"Jaja". Były trener FC Barcelony wrócił i się spala. Porażka z "Kolejorzem" potwierdzeniem słabej formy
Powrót Quique Setiena do hiszpańskiej piłki nie jest do końca udany. Szkoleniowiec poprowadził Villarreal w trzech spotkaniach i nie wygrał żadnego z nich.
Kilka tygodni temu Quique Setien zastąpił Unaia Emery'ego na stanowisku pierwszego trenera Villarrealu. Jego poprzedni zdecydował się przyjąć propozycję ze strony Aston Villi.
Pierwszym meczem, w którym były szkoleniowiec FC Barcelony poprowadził "Żółtą Łódź Podwodną", było spotkanie z Hapoelem Beer Szewa. Starcie w Lidze Konferencji Europy zakończyło się remisem 2:2, chociaż klub z La Liga prowadził do 78. minuty.
W debiucie ligowym Setien wypadł jeszcze gorzej. Wraz ze swoimi zawodnikami pojechał do Bilbao, gdzie przegrał 0:1 z miejscowym Athletikiem.
Kolejnym spotkaniem dla Villarrealu była czwartkowa potyczka z Lechem Poznań. Tam Hiszpanie wypadli zawstydzająco, bo chociaż pojawili się w rezerwowym składzie, to nikt nie spodziewał się klęski 0:3.
Tym samym Quique Setien nie wygrał żadnego z trzech pierwszych meczów u sterów "Żółtej Łodzi Podwodnej". Pocieszeniem dla kibiców mogą być wyniki za kadencji Emery'ego, który już wcześniej zapewnił swojej drużynie awans do 1/8 finału LKE.
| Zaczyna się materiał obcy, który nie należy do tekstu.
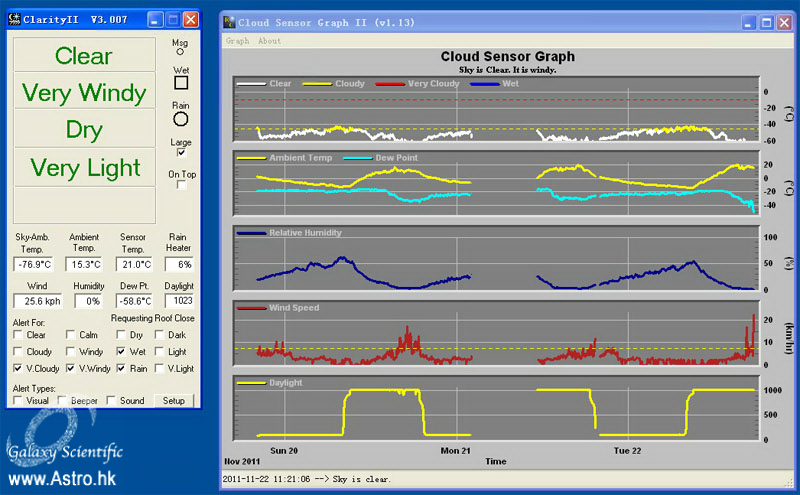Click the Wind speed value field

35,300
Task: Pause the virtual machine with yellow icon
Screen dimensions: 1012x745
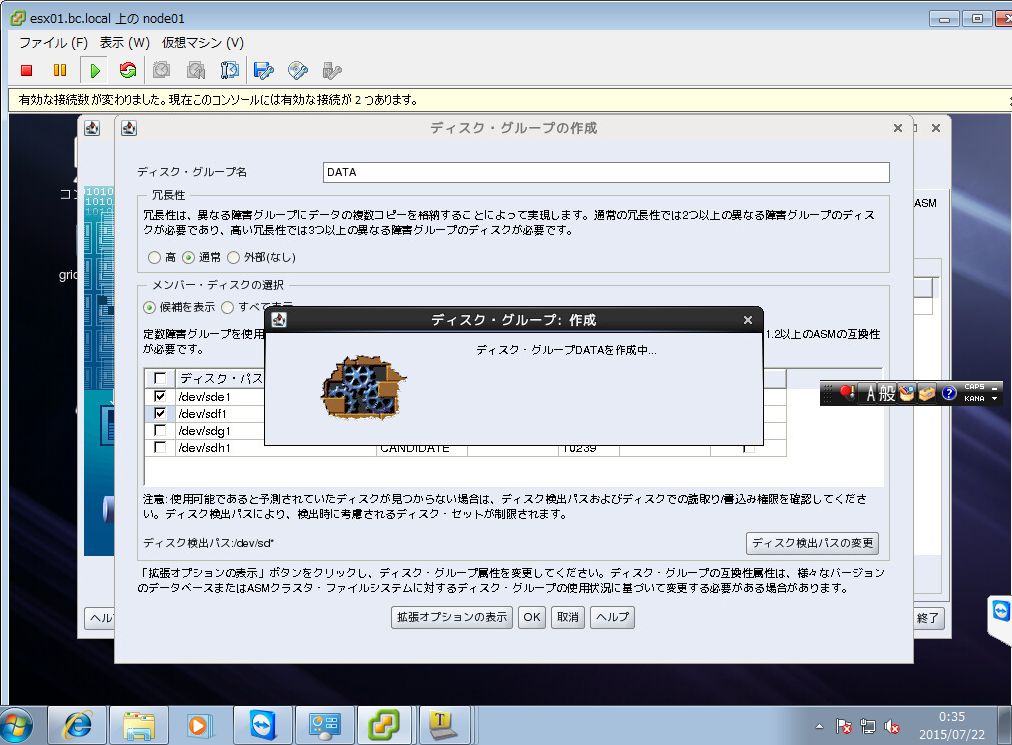Action: (60, 70)
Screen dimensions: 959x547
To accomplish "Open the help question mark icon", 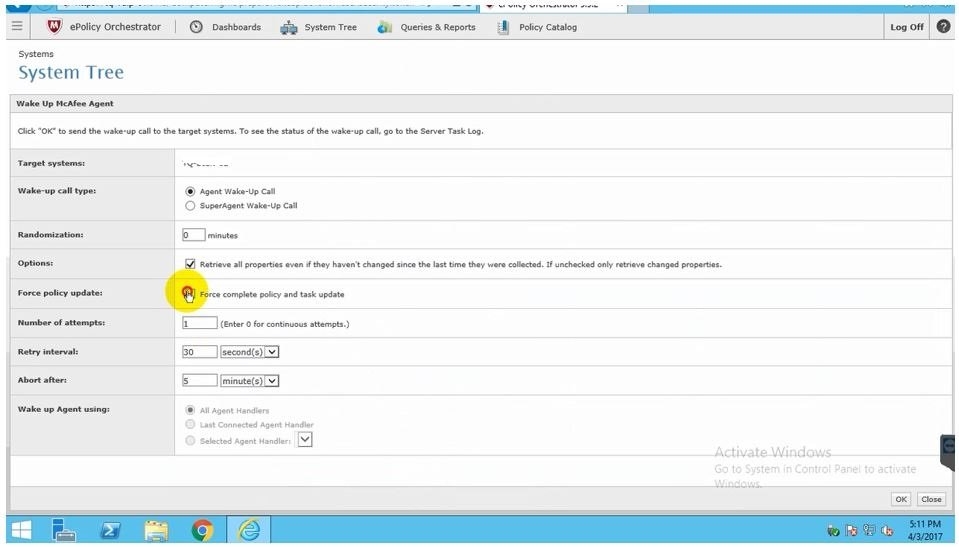I will (x=943, y=27).
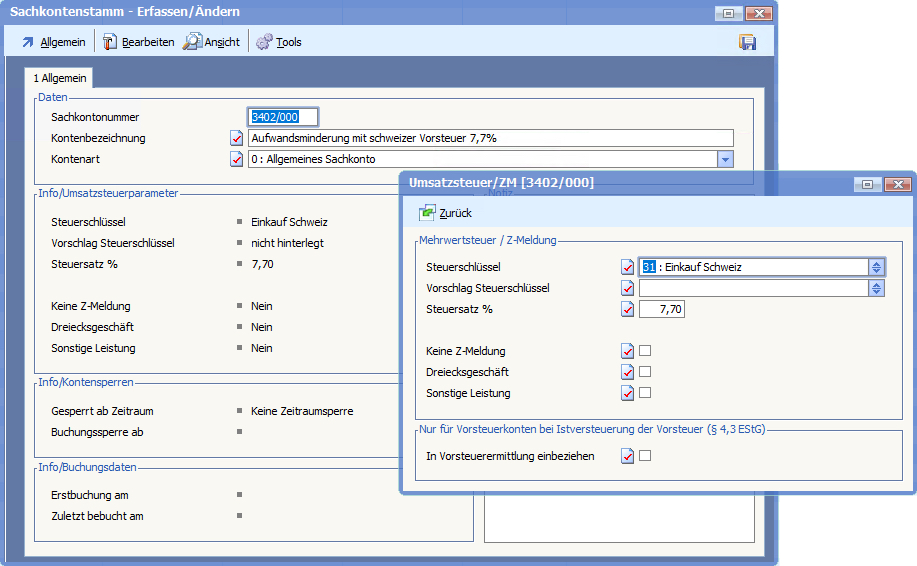Click the edit icon beside Steuersatz % field
917x566 pixels.
tap(628, 309)
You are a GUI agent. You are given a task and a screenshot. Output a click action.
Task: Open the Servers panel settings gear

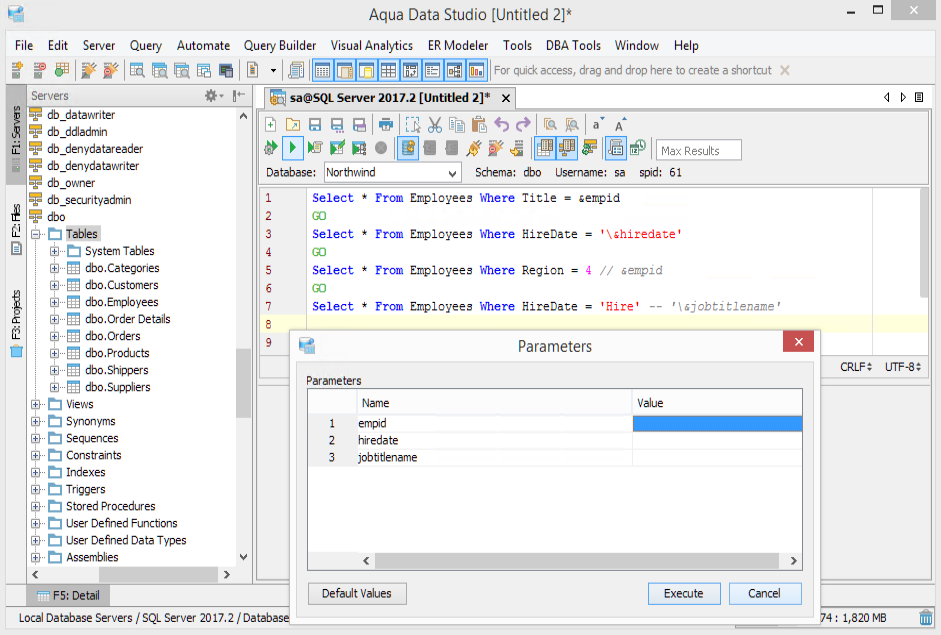click(x=213, y=95)
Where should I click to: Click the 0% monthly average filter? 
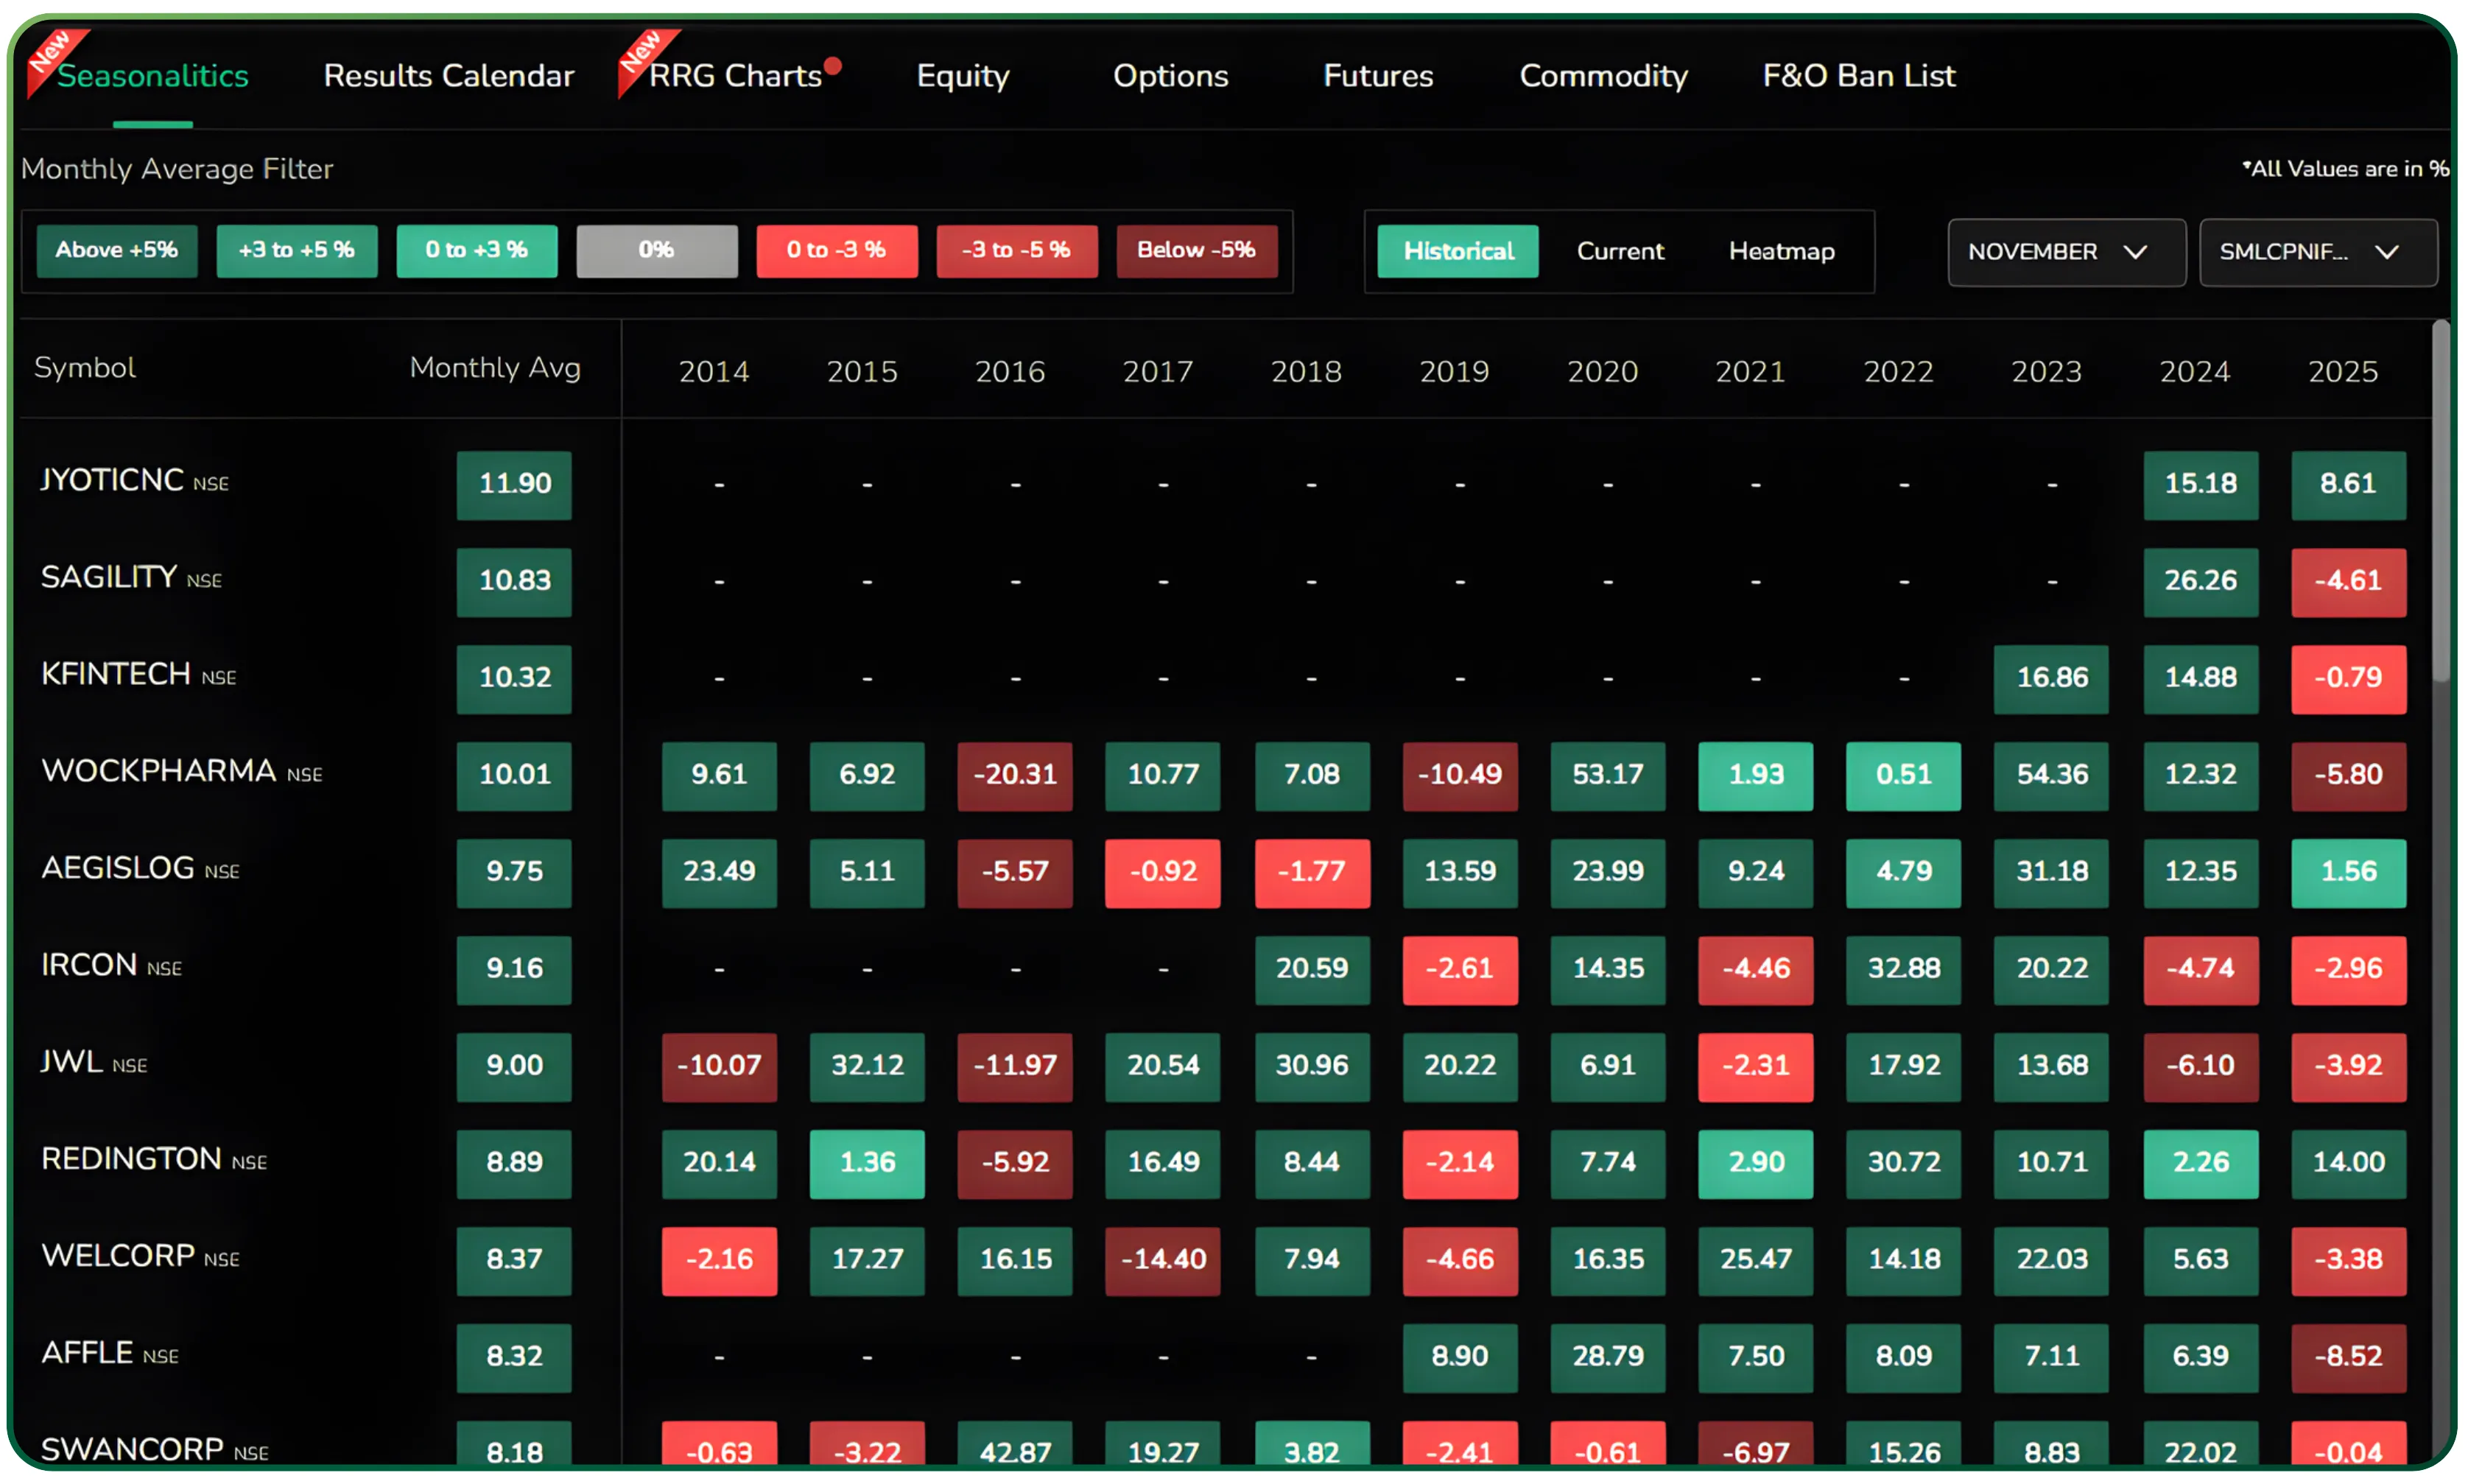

- Setien powiedział, że gdy zadzwonili do niego z Villarrealu, to myślał, że ktoś sobie robi z niego jaja. No i chyba w sumie ktoś robił sobie jaja - rzucił Marcin Gazda, dziennikarz "Eleven Sports".
W XXI wieku Quique Setien prowadził osiem zespołów ze swojej ojczyzny. Hiszpan odpowiadał za wyniki Racingu, Polideportivo Ejido, CD Logroñés, CD Lugo, UD Las Palmas, Realu Betis, FC Barcelony i Villarrealu.